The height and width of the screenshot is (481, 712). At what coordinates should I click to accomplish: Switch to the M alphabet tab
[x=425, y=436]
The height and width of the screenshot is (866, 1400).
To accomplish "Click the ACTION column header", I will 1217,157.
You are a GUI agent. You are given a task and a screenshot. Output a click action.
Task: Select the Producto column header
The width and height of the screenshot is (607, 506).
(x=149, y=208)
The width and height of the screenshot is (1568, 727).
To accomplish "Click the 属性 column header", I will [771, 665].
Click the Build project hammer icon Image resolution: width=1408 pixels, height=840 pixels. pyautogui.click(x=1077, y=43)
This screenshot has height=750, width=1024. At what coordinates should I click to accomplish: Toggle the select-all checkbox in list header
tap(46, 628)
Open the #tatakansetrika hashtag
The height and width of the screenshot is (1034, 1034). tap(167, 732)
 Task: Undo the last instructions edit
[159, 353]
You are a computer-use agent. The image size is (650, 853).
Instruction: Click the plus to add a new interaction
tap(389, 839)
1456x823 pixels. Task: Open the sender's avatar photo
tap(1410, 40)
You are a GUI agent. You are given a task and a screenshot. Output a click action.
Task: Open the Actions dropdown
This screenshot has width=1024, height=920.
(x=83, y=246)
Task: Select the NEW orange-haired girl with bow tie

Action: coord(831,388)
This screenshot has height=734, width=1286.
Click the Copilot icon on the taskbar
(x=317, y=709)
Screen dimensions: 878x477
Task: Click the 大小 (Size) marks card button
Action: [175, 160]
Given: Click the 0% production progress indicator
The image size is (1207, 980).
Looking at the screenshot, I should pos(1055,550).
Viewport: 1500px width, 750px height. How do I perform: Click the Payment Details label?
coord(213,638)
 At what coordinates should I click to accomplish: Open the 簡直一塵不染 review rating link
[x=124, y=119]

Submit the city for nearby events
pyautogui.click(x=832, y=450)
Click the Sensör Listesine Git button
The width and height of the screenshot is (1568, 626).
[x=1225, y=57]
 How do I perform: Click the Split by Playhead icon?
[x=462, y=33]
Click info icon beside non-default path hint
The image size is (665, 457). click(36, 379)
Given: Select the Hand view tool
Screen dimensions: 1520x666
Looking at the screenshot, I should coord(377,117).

**Given exercise:** Please copy the records word for word, from the start of the records down to and including the line that contains "tap(1410, 40)".

**Answer to the task:**
The height and width of the screenshot is (481, 712). At what coordinates should I click to accomplish: Switch to the M alphabet tab
[x=425, y=436]
The height and width of the screenshot is (866, 1400).
To accomplish "Click the ACTION column header", I will 1217,157.
You are a GUI agent. You are given a task and a screenshot. Output a click action.
Task: Select the Producto column header
The width and height of the screenshot is (607, 506).
(x=149, y=208)
The width and height of the screenshot is (1568, 727).
To accomplish "Click the 属性 column header", I will [771, 665].
Click the Build project hammer icon Image resolution: width=1408 pixels, height=840 pixels. pyautogui.click(x=1077, y=43)
This screenshot has height=750, width=1024. At what coordinates should I click to accomplish: Toggle the select-all checkbox in list header
tap(46, 628)
Open the #tatakansetrika hashtag
The height and width of the screenshot is (1034, 1034). tap(167, 732)
 Task: Undo the last instructions edit
[159, 353]
You are a computer-use agent. The image size is (650, 853).
Instruction: Click the plus to add a new interaction
tap(389, 839)
1456x823 pixels. Task: Open the sender's avatar photo
tap(1410, 40)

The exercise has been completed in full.